Les propositions de la commission Badinter chargée de définir les grands principes du droit du travail se situent dans la droite ligne de ce que l’on
pouvait redouter : une porte ouverte vers la déréglementation par la voie de la négociation collective d’entreprise.
61 principes fondamentaux du droit du travail qui devraient constituer un chapitre préliminaire du Code du Travail. Tels sont les propositions du rapport de la commission présidée par Robert Badinter et composée de neuf membres (magistrats et professeurs de droit du travail essentiellement).

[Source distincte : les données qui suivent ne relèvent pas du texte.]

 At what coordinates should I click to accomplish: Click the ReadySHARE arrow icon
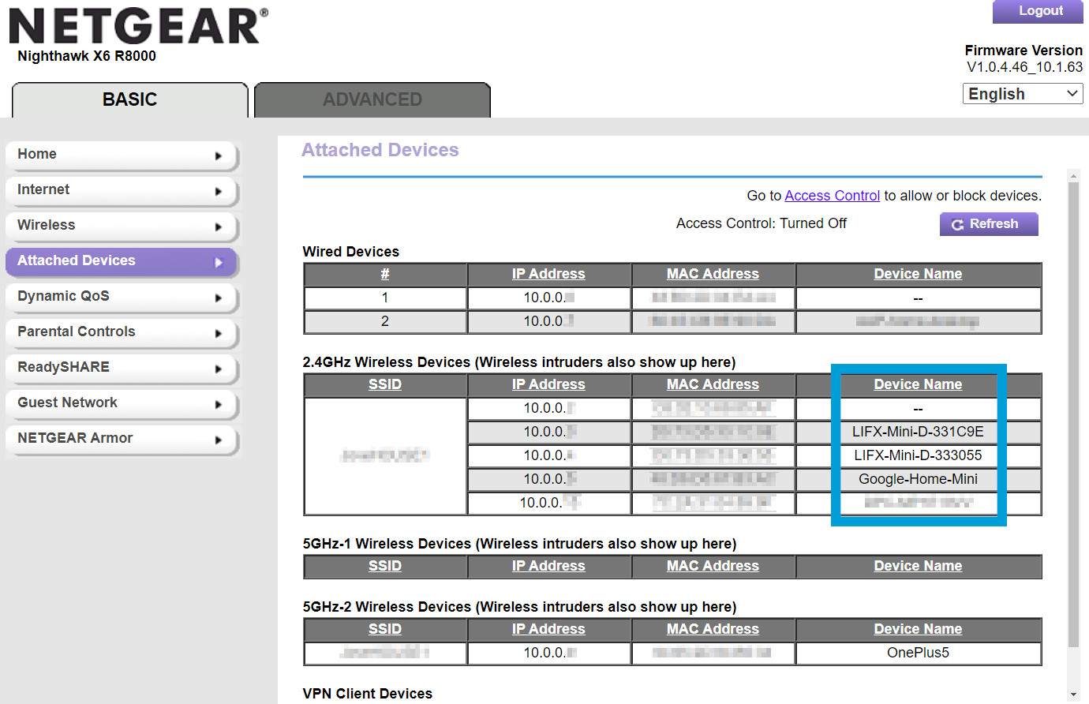219,369
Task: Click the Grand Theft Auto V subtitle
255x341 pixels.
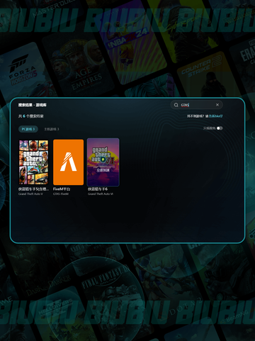Action: coord(30,194)

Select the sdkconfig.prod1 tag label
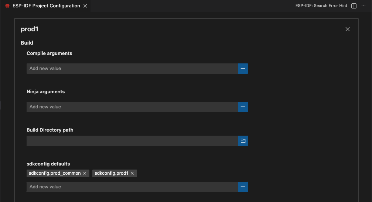[111, 173]
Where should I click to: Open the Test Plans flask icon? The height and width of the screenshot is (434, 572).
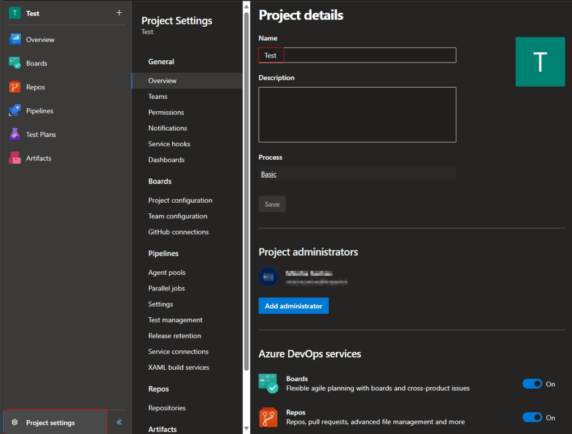point(15,135)
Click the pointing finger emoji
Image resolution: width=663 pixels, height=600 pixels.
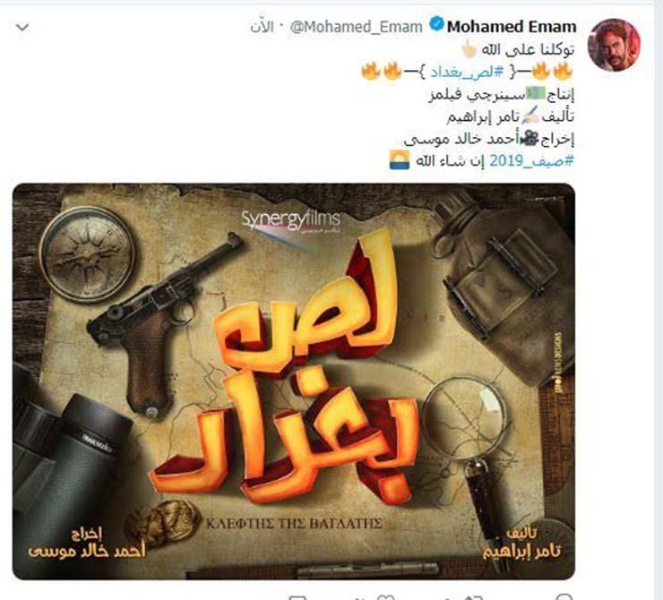click(469, 49)
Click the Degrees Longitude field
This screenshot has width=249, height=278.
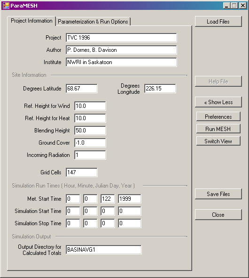point(160,89)
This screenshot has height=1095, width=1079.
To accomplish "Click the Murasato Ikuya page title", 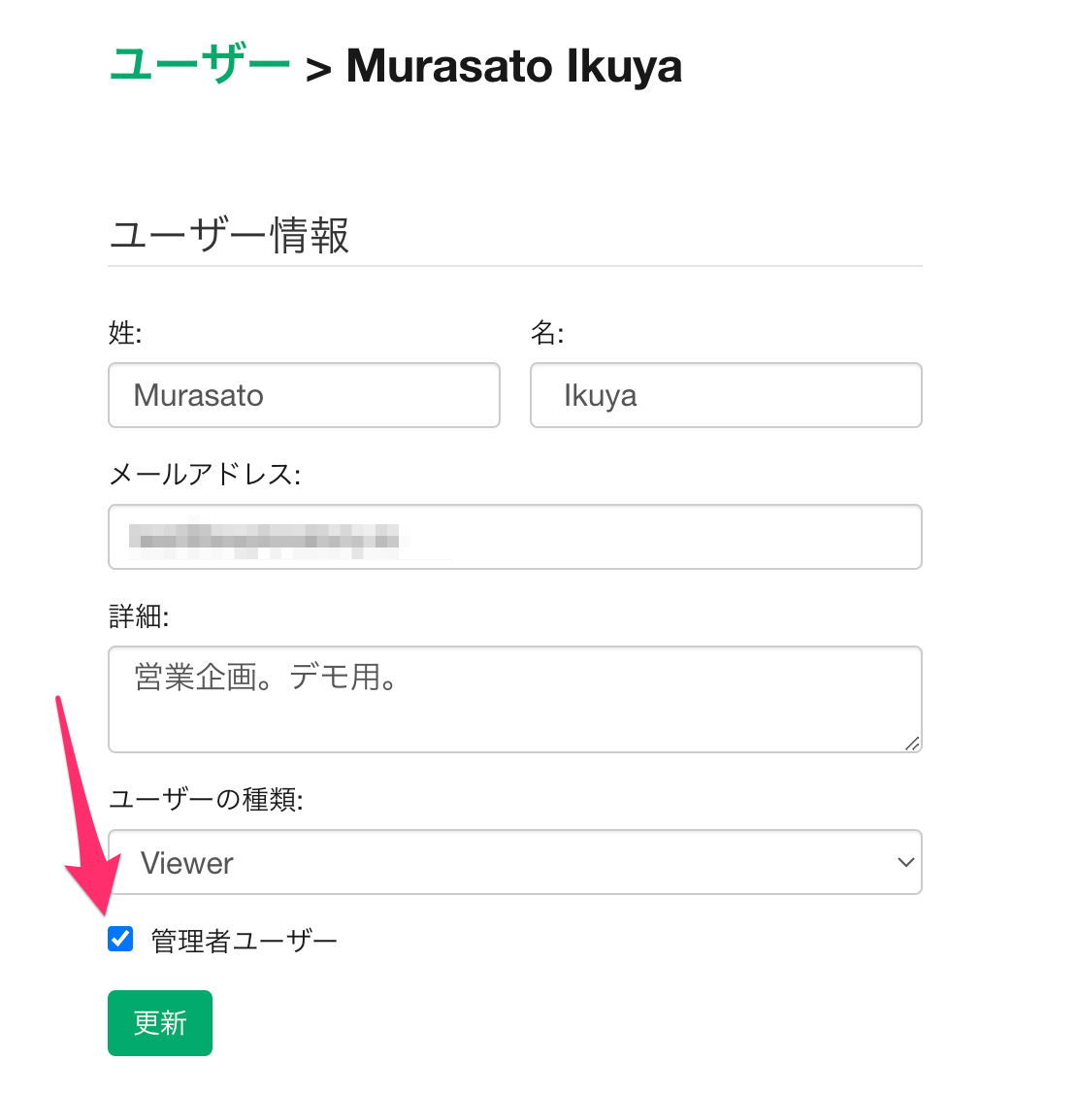I will [x=513, y=66].
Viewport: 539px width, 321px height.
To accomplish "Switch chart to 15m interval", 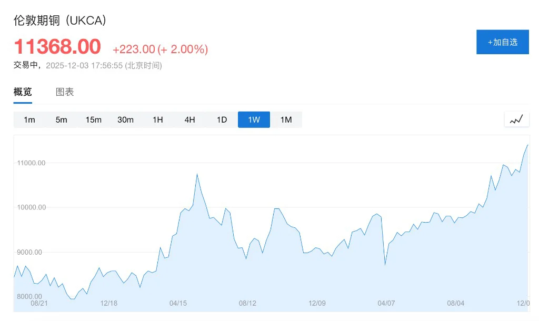I will pyautogui.click(x=93, y=119).
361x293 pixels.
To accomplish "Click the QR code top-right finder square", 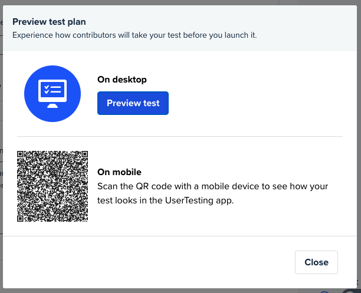I will 85,154.
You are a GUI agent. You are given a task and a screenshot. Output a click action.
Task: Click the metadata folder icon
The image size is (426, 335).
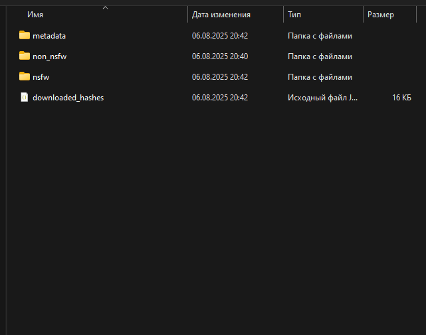pyautogui.click(x=25, y=35)
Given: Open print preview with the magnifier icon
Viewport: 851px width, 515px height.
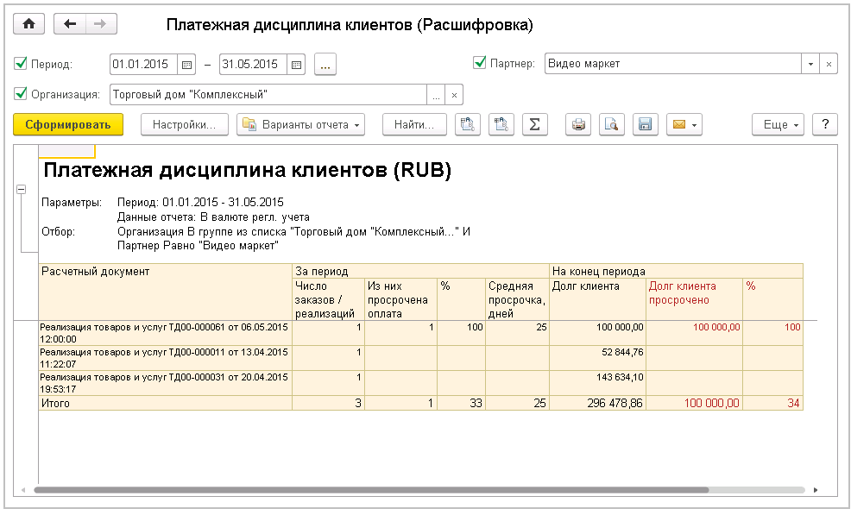Looking at the screenshot, I should point(611,125).
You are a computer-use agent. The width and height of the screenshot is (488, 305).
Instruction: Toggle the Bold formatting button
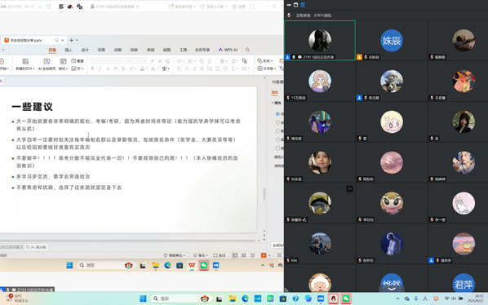92,69
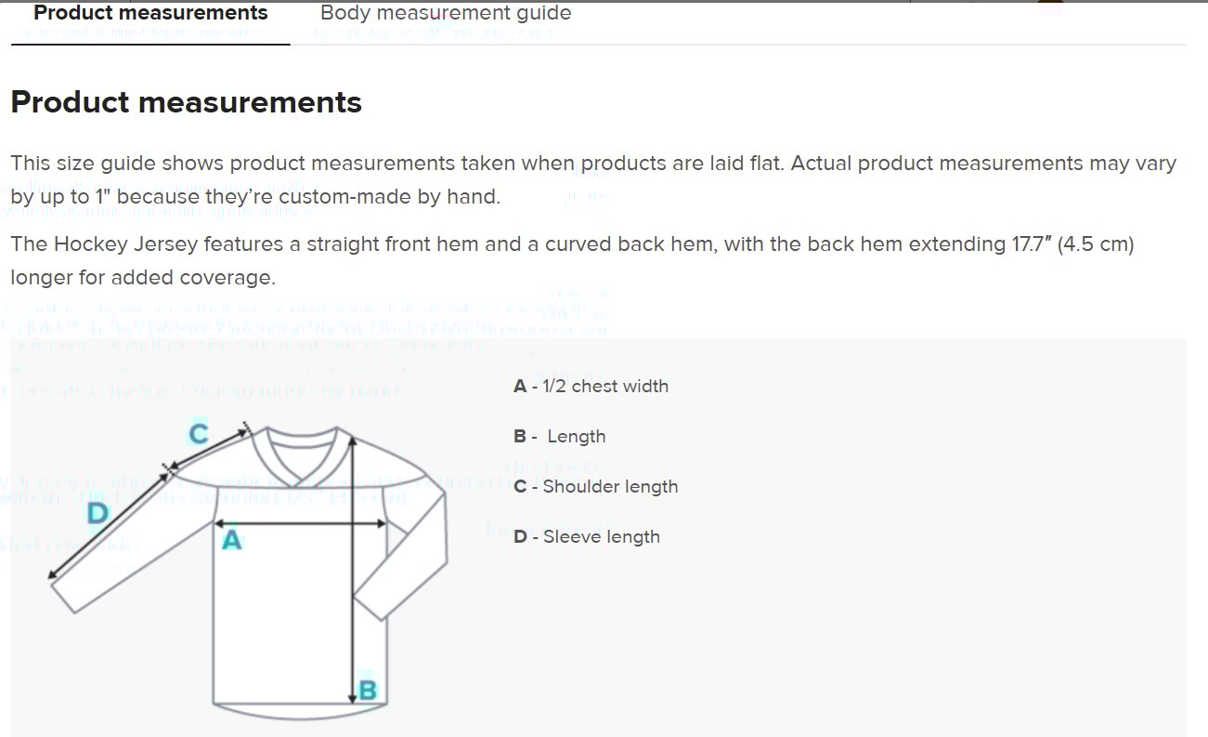Click the 'C - Shoulder length' legend entry
1208x737 pixels.
coord(596,486)
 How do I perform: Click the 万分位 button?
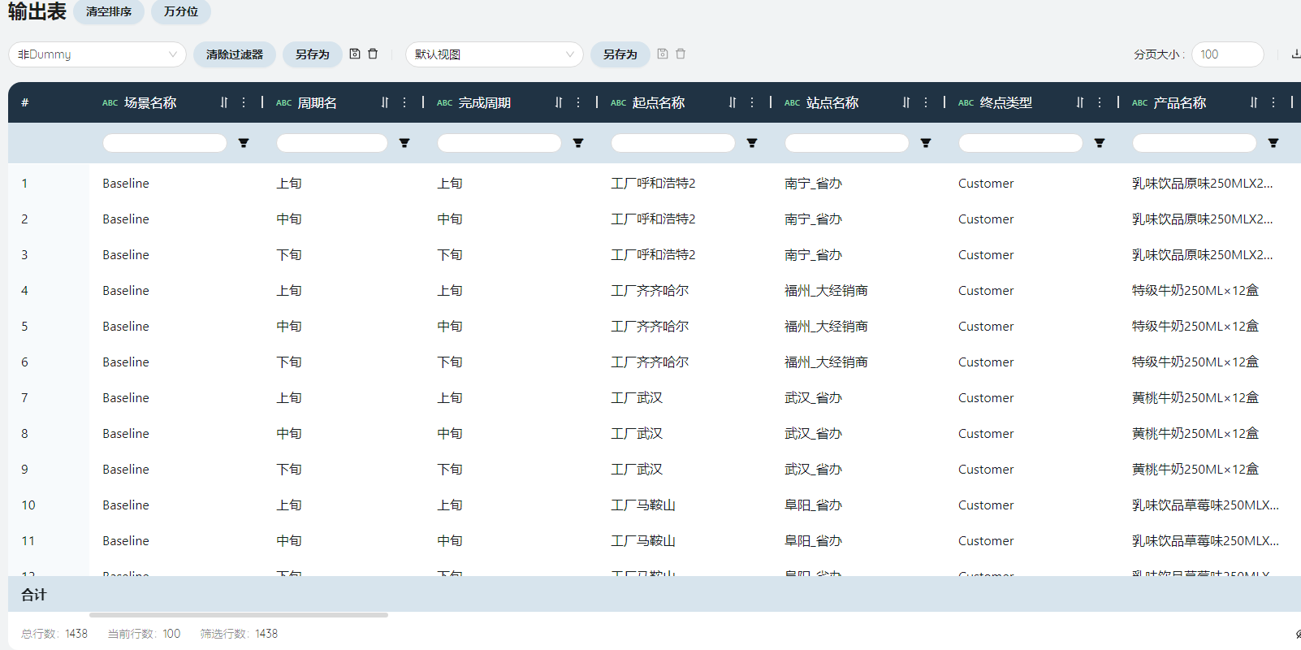181,11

Ces principes énoncés se veulent rassurants. Mais certains sont de nature à susciter l’inquiétude. Prenons l’exemple de la durée du travail. Actuellement, la durée légale du travail est fixée par la loi. La voilà transformée en durée « normale » du travail, ce qui n’est pas une notion juridique ! En revanche, le même article indique bien que la loi « détermine les conditions dans lesquelles les conventions et accords collectifs peuvent retenir une durée différente ». Quant aux heures supplémentaires, elles disparaissent du vocabulaire pour être remplacées par le terme « compensation ».
Ce n'est pas de principes dont les salariés ont besoin pour se défendre, c'est de règles et de lois.